* What the exercise asks:
Starting with the first line of the records, write out each line exactly until you have included the line containing "Given: Maximize the".

-------

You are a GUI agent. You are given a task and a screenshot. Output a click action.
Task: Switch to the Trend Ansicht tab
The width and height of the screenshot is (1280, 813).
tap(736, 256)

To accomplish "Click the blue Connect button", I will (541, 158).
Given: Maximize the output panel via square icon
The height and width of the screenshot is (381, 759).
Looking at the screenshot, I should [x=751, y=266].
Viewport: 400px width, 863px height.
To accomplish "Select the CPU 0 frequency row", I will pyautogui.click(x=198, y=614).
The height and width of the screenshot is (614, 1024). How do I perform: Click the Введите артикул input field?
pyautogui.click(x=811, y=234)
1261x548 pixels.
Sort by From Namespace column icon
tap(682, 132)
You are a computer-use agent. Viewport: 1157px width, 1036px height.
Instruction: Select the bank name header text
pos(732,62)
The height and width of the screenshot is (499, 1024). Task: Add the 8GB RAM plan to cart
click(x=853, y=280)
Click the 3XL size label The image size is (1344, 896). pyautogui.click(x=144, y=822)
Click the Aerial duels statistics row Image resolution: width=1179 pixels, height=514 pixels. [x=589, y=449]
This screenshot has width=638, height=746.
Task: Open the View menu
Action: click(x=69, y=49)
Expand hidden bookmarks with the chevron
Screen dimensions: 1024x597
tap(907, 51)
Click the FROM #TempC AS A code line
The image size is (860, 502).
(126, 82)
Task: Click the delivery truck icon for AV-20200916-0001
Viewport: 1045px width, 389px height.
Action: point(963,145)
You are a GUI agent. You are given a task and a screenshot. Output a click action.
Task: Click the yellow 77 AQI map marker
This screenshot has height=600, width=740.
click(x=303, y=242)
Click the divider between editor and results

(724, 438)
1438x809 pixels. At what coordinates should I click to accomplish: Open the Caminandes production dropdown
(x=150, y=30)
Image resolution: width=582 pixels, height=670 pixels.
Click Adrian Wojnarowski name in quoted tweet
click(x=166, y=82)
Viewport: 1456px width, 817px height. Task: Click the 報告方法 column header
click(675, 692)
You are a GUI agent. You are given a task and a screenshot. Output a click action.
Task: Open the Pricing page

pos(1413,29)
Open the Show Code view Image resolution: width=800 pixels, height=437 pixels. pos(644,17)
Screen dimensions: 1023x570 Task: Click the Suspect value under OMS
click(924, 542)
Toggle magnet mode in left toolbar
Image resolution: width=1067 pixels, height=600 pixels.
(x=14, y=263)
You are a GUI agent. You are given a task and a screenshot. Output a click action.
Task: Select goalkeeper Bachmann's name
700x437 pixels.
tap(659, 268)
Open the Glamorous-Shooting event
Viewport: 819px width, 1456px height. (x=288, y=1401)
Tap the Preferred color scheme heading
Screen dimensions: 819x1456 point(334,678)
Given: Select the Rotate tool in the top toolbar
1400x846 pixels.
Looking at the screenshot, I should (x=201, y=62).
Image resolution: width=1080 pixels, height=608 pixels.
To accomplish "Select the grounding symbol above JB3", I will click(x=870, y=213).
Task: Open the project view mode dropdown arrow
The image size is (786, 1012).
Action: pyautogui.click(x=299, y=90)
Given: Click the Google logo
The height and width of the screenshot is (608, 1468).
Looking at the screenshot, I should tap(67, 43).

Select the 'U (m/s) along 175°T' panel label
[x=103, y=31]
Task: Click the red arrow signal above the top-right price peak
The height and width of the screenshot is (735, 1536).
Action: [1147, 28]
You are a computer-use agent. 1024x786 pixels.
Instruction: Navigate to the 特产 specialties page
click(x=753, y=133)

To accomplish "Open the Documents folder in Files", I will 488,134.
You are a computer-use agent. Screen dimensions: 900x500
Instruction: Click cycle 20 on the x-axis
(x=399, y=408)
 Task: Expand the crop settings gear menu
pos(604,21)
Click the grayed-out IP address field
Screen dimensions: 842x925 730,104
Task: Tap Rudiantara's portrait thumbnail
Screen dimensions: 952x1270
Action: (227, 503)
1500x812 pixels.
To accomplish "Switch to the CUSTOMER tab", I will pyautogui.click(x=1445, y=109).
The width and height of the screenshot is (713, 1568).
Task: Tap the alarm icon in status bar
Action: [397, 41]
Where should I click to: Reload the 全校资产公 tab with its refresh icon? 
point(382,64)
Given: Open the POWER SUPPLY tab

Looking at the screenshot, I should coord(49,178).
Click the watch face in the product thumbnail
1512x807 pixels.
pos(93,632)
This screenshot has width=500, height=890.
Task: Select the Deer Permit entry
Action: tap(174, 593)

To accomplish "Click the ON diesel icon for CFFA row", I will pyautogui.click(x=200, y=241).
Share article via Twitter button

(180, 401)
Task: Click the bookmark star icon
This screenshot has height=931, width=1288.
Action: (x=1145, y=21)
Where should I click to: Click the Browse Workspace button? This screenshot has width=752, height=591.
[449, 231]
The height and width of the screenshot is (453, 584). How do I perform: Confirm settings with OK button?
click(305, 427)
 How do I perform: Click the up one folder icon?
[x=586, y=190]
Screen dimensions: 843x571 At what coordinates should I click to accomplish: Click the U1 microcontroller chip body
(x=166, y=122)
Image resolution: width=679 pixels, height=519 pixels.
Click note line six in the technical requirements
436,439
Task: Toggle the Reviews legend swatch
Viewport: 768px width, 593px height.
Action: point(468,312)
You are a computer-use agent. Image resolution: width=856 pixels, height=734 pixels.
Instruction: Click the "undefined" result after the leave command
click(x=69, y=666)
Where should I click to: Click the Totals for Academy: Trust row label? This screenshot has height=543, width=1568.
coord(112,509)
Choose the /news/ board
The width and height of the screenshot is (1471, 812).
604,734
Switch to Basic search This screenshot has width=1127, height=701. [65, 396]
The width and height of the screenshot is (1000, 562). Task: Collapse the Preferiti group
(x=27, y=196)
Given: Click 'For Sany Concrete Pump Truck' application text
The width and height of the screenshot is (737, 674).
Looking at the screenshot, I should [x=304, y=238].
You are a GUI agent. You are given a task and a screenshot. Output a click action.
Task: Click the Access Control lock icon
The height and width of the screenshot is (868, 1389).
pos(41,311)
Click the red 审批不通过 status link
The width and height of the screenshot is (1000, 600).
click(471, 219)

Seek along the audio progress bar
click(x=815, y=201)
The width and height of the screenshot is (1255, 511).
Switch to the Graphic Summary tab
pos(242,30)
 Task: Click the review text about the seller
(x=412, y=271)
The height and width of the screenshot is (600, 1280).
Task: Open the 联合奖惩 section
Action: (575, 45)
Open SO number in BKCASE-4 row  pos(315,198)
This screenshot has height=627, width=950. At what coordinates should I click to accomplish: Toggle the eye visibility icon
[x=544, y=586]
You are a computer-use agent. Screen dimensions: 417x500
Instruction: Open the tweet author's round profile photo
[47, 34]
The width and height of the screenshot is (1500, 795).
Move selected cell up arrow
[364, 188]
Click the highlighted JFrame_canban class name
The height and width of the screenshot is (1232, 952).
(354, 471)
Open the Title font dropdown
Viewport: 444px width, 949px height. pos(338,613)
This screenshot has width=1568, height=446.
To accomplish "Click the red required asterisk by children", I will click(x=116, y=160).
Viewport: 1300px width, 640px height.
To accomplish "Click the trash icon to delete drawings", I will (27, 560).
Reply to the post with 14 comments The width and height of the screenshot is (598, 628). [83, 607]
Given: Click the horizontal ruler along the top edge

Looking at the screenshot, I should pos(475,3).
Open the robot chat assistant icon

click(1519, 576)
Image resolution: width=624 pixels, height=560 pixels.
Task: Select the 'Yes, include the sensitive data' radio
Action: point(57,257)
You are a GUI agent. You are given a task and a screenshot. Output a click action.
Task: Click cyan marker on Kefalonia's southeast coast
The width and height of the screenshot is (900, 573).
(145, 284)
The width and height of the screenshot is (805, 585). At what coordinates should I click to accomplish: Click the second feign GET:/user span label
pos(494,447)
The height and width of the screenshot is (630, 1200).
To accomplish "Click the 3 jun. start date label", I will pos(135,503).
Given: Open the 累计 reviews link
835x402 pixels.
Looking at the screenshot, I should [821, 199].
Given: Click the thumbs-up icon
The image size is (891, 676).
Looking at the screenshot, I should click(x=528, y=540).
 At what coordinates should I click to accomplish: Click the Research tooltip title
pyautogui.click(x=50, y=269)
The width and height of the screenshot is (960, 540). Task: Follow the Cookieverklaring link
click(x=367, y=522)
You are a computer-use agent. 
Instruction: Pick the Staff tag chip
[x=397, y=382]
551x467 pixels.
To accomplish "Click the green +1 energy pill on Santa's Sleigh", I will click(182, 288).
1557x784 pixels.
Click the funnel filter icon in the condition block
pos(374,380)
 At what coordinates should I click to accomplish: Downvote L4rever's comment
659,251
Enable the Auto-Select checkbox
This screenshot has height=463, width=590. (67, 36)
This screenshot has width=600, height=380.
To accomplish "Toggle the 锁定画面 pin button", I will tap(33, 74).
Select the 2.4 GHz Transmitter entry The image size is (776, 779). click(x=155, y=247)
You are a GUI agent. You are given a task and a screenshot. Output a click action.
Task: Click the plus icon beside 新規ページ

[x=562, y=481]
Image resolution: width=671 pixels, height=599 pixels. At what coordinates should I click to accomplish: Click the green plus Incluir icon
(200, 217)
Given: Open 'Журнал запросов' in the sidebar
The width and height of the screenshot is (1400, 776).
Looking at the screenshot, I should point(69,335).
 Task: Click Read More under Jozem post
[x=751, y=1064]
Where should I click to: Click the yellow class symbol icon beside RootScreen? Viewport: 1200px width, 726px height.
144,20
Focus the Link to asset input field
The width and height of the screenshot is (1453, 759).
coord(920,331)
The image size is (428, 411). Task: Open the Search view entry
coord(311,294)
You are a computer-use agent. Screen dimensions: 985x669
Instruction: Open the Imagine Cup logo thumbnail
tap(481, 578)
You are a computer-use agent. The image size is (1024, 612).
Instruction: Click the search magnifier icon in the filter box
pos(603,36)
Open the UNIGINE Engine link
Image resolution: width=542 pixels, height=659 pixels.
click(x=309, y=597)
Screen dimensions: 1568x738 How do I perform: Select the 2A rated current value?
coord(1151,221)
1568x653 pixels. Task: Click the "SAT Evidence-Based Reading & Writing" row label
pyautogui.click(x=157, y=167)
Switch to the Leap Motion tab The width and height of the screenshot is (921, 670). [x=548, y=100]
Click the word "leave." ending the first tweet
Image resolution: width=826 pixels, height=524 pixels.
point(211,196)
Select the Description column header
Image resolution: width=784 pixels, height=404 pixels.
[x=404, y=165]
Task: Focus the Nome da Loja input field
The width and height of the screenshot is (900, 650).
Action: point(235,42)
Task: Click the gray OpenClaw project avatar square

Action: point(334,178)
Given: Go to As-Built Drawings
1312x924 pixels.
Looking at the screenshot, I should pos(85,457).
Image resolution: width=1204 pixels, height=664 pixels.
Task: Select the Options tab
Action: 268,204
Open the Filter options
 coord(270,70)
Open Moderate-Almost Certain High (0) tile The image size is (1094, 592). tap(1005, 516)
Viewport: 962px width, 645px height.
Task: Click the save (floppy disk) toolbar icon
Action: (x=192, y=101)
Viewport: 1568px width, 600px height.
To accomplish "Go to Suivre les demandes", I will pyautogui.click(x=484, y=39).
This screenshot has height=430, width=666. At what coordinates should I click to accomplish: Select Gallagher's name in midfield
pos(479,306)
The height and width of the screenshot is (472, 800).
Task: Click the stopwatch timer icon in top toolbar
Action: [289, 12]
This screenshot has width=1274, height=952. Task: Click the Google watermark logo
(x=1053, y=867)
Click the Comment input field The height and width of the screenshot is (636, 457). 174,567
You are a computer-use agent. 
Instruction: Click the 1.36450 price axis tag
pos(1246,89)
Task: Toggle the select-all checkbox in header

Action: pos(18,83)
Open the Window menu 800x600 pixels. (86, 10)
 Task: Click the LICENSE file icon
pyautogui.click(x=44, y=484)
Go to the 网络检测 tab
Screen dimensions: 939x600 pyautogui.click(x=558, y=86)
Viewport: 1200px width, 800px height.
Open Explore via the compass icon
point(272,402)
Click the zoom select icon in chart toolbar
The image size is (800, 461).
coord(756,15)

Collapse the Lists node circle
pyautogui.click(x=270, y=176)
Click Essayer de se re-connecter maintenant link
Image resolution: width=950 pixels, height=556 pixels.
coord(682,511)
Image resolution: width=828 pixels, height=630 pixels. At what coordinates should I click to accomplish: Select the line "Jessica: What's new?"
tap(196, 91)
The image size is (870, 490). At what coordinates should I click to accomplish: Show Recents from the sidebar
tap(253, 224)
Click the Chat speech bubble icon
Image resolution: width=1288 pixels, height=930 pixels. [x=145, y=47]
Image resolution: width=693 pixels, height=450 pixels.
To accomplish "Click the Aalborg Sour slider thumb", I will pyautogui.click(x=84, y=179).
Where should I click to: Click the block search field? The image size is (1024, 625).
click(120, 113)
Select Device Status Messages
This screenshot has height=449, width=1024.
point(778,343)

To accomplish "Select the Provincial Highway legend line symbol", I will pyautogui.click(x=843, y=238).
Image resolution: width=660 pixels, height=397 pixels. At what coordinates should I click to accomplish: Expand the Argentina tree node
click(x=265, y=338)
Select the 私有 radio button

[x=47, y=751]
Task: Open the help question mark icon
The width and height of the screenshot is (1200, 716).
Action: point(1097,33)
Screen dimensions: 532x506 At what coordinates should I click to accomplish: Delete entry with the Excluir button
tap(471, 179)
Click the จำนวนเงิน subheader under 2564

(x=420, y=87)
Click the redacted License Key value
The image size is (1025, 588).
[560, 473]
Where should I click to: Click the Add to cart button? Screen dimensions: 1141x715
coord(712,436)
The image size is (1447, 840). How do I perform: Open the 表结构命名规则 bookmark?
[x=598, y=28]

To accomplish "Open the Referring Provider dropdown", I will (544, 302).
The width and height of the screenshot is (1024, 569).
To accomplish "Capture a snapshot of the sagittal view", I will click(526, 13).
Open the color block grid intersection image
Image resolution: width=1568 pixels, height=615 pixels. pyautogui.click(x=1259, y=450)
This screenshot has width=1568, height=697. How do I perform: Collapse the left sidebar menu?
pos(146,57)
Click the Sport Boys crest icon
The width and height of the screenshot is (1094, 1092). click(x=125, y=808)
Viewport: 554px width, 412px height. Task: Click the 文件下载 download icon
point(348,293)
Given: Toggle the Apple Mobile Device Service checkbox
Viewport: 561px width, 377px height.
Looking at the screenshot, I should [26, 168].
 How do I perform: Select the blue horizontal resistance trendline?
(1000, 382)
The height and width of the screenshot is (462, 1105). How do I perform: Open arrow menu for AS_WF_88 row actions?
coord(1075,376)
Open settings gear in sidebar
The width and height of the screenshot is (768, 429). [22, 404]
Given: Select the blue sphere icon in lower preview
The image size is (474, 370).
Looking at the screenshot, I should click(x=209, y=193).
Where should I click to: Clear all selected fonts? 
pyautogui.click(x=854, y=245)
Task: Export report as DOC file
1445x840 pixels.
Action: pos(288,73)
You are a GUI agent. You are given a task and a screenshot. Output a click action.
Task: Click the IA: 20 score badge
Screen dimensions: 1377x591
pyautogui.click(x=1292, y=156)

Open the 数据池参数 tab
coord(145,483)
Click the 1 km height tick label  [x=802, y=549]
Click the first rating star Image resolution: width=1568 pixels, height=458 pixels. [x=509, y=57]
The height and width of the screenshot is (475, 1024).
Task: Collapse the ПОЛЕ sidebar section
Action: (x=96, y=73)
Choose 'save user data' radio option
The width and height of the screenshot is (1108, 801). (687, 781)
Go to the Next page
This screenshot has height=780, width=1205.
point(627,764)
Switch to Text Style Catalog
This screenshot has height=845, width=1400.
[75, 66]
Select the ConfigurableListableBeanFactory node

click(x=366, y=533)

-------

* Solution to the problem:
You are a GUI agent. You are given a task and a screenshot. Output a click action.
Task: Switch to the Trend Ansicht tab
The width and height of the screenshot is (1280, 813).
tap(736, 256)

To accomplish "Click the blue Connect button", I will (541, 158).
Given: Maximize the output panel via square icon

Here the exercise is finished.